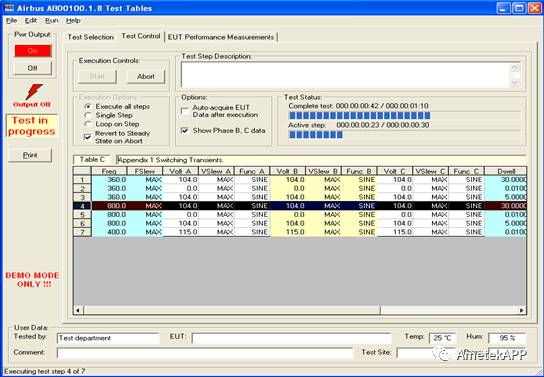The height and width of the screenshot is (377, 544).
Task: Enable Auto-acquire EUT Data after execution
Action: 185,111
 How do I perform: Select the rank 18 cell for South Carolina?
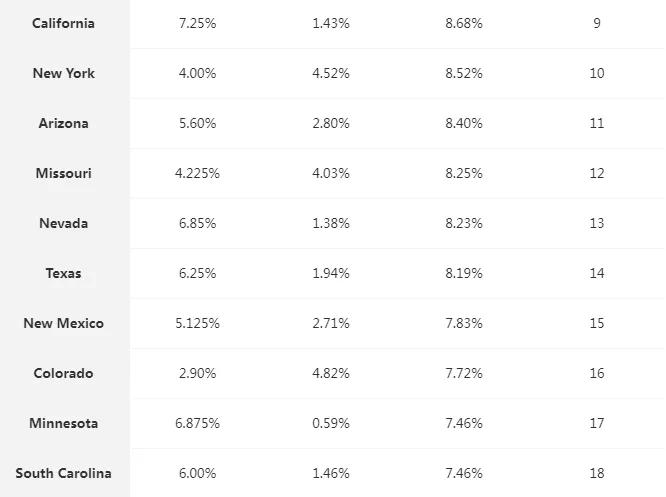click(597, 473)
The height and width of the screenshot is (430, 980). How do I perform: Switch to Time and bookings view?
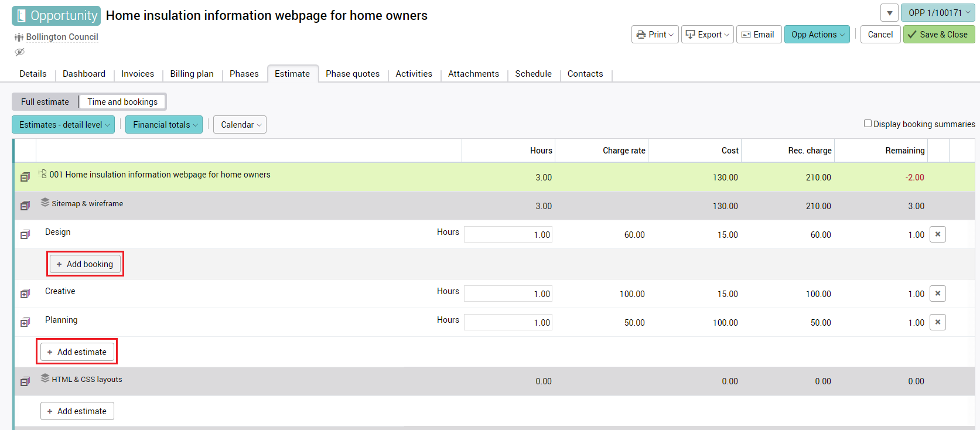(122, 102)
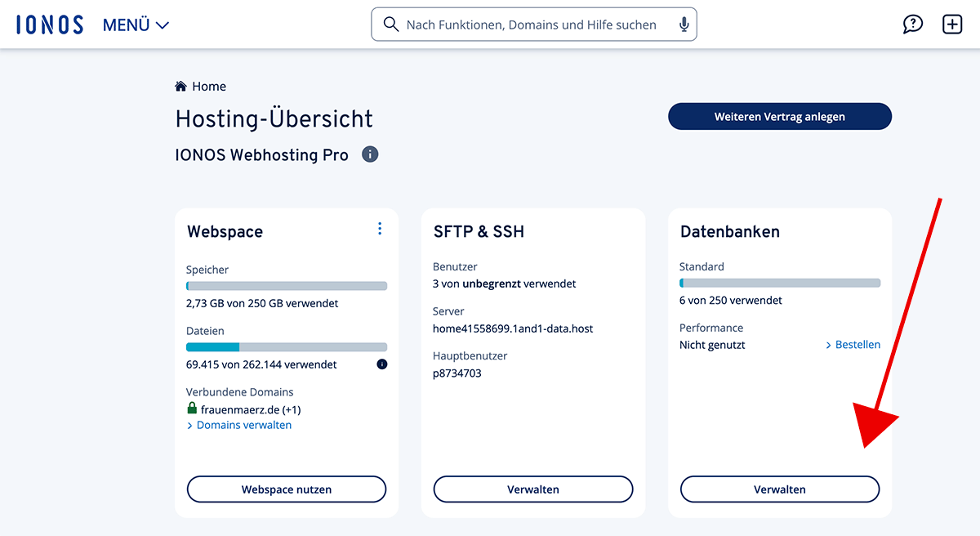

++++++++

**Exercise description:**
Leave every picture out, and reproduce exactly the lines from the line bearing "The height and width of the screenshot is (430, 980)." through the closing line of the material above.

**Answer box:**
The height and width of the screenshot is (430, 980). How do I perform: Switch to Time and bookings view?
(122, 102)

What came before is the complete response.